Phishing attacks exploit weaknesses in the standard email protocols. These allow attackers to impersonate a financial organization, using the same techniques as spammers and, in many cases, even using the same shared lists of email addresses. The aim is to persuade the recipient to supply confidential information to the attacker through a corrupted or fake instance of the website.
As with any electronic threat, there are multiple vectors for possible attack. While phishing attacks rely heavily upon the social engineering aspects of forged emails to be statistically successful, there are still a number of things that I can advise my clients to do to protect themselves.
This advice extends beyond relying on third-parties to correct the standards, educate their technology-challenged clientele, or even police against each new phishing scam. Instead, they should spend some time focusing on the things which they themselves can do to their applications and systems.
In the first instance, they need to ensure they have deployed the standard assortment of security mechanisms that are designed to protect their customers from attacks based around information leakage and threats associated with the use of non-secure or shared computers (such as those found in cybercafés) – and actually have them verified as implemented correctly. This includes multi-tier login processes that are capable of thwarting automated attacks and common key-logging attack methods, as well as investing in robust input validation processes.
These standard protection mechanisms represent the front-line in application security. Unfortunately, many organizations fail to implement these standard security features successfully.
Consider the benefits of a well thought-out and implemented two-tier login process. In the first instance, the client is prompted for at least two personal pieces of information (such as their surname and their account number). In order to combat automated brute-force agents, after successfully supplying this data, the client is then asked to supply at least two further pieces of information (a supplied password and a shared secret word, for example) on another page.
For combating key-logging devices, at least one of these personal identifiers should be supplied via the mouse – such as using drop-down boxes to select the letters that comprise their shared secret. To combat network sniffing attacks, only parts of the shared secret should be required (such as the second, fourth and ninth letters of the secret word) – and these sequences should be randomly selected each time.
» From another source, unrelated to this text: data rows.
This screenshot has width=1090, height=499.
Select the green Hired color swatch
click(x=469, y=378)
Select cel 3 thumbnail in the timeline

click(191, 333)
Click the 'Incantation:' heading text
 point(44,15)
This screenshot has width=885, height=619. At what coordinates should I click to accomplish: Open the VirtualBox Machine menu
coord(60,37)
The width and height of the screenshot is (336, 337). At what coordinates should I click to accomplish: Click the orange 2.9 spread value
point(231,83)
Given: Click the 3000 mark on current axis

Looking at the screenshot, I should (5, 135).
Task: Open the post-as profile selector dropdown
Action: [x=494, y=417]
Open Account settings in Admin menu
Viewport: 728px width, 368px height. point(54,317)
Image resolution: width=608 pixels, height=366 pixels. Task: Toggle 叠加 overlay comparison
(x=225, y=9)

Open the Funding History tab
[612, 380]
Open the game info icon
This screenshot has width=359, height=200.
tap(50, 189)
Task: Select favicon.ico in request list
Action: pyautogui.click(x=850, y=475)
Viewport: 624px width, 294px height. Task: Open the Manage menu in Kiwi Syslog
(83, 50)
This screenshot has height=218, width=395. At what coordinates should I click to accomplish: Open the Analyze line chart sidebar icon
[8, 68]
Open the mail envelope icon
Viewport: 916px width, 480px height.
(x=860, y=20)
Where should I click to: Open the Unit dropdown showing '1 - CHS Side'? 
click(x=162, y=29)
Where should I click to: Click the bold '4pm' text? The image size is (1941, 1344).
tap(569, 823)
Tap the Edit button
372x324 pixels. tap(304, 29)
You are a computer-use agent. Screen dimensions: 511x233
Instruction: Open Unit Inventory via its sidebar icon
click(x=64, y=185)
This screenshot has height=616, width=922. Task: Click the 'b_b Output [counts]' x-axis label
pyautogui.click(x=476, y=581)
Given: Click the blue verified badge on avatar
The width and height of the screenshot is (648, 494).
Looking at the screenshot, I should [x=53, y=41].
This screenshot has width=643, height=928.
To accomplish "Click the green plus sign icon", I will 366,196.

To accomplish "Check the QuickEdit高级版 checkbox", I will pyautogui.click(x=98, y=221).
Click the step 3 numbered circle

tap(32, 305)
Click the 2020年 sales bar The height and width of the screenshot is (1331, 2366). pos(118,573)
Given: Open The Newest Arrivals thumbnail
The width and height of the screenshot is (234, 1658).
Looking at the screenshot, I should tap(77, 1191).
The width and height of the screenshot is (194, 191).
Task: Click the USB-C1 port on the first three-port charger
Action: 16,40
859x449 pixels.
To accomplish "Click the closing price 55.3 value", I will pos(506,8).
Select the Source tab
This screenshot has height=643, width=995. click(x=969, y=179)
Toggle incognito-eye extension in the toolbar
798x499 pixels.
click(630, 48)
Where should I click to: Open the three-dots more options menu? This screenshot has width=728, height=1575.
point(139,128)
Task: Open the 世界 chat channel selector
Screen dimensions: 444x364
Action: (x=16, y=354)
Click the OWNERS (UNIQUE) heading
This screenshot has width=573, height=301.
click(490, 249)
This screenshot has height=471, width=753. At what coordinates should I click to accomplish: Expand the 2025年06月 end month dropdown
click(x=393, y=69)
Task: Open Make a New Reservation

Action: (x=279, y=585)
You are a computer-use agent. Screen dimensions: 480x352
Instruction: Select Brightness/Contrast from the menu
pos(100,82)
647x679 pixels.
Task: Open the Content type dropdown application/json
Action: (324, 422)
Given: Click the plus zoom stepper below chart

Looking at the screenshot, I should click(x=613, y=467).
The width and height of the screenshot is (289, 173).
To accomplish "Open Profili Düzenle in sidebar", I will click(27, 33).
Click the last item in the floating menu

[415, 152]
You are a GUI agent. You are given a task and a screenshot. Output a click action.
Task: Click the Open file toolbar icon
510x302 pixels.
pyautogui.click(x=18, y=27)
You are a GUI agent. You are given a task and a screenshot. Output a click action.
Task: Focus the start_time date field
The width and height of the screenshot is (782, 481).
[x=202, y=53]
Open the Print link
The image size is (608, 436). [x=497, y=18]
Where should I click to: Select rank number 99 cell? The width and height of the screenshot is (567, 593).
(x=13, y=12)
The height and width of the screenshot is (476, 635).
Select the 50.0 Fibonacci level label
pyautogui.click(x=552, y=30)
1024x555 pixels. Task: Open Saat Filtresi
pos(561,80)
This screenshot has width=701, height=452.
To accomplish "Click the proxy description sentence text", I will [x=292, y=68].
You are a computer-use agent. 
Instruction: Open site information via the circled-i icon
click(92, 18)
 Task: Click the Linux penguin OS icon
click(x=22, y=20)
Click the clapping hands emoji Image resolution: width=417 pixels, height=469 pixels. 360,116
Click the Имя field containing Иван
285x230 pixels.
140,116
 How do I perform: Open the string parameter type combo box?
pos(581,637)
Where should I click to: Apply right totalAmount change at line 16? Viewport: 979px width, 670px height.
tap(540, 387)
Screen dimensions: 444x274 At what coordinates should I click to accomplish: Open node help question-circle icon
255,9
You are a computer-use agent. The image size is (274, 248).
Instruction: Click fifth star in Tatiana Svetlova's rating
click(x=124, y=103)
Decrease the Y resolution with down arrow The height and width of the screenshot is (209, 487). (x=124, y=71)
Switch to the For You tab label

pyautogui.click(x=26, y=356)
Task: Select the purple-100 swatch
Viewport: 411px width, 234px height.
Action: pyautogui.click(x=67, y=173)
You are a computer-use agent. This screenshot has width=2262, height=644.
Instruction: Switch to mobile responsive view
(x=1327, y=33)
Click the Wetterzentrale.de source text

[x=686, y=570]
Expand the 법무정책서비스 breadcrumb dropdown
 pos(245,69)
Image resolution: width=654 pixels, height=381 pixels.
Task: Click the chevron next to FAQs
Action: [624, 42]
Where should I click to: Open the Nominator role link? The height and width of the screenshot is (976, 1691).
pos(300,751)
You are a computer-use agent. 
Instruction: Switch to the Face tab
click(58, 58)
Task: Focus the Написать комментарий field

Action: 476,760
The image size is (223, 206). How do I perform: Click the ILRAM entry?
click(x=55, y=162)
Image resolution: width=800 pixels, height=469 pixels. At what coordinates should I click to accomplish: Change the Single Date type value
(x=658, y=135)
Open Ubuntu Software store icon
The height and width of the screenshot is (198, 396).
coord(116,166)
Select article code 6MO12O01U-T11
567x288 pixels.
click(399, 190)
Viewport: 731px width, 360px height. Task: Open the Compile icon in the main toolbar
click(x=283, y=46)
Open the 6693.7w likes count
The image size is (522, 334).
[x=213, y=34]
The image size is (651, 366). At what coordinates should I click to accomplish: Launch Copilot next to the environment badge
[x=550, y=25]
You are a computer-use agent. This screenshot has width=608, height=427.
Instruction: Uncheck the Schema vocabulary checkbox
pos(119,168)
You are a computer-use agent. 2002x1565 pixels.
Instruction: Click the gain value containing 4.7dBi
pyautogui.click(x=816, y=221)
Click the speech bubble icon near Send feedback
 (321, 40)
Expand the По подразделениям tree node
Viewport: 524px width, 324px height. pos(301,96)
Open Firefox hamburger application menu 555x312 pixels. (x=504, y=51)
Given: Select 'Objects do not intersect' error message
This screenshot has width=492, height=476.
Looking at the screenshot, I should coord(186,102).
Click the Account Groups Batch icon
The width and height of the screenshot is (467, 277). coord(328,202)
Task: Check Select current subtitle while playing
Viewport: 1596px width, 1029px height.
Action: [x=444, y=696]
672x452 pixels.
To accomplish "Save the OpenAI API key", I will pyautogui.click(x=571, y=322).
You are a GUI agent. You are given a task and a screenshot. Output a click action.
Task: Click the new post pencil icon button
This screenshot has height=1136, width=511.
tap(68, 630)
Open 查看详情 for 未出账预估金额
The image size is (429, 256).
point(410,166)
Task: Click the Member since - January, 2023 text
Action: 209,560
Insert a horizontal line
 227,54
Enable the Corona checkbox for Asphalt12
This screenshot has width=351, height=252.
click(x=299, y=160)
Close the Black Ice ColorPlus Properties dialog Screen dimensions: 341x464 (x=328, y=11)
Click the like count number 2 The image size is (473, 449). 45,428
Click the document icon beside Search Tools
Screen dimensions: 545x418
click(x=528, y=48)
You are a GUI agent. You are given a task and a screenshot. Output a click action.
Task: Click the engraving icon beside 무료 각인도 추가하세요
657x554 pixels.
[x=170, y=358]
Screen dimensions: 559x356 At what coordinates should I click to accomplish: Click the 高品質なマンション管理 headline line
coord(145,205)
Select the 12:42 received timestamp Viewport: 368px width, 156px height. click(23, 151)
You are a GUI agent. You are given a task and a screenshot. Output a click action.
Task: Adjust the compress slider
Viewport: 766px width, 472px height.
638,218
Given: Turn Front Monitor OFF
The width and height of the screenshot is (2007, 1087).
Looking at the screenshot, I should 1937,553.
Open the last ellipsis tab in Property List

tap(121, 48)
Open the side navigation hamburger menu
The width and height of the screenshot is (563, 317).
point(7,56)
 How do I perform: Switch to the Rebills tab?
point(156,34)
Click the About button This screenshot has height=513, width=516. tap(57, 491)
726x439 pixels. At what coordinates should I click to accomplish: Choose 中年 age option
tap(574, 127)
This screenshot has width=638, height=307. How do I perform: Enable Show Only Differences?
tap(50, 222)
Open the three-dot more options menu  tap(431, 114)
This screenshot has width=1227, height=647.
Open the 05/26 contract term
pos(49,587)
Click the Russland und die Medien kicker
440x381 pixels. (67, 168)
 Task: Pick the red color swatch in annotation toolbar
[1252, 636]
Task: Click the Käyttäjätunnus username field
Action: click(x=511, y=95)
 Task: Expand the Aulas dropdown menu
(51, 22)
However, to help defend against common phishing attacks that fake the organization's web front-end and mimic functionality to capture this personal information, you need another security mechanism.
The simplest procedure is to get the client to upload a picture that is unique (or choose one that means something to them) when they first create their internet login account. The client is then informed that the picture has become a shared secret, and that this graphic will always be presented to them when they reach the second level of their login process (as a watermark, for example). Therefore, the absence of their picture means that the web application is being impersonated. I recommend the use of a graphic as opposed to a pass phrase, because this prevents confusion with passwords and "personalises" the experience for the client.
Failures with web application URLs that allow scriptable components, or third-party web address information to be incorporated in them, often confuse the organization's clientele and represent an easily exploitable attack vector for the phisher. For example, consider a web application that has a component that redirects its clients to an affiliate site which can be abused in this way: www.trustedbank.com/affiliate.html?url=https://fake.attacker.com. Of course, the "fake.attacker.com" could be hidden using all kinds of methods. Proper – that is, robust and intelligent – input validation processes are required.
There is no shortcut to this process. Many companies know that certain fields in their web application do not validate content at the server properly, and fail to see how this could be turned into an attack. Normally, all that is required is a quick demonstration that injects a little client-side code into the returned page, which logs all the key depressions and redraws the insecure padlock of the browser to look as if it is now "secure".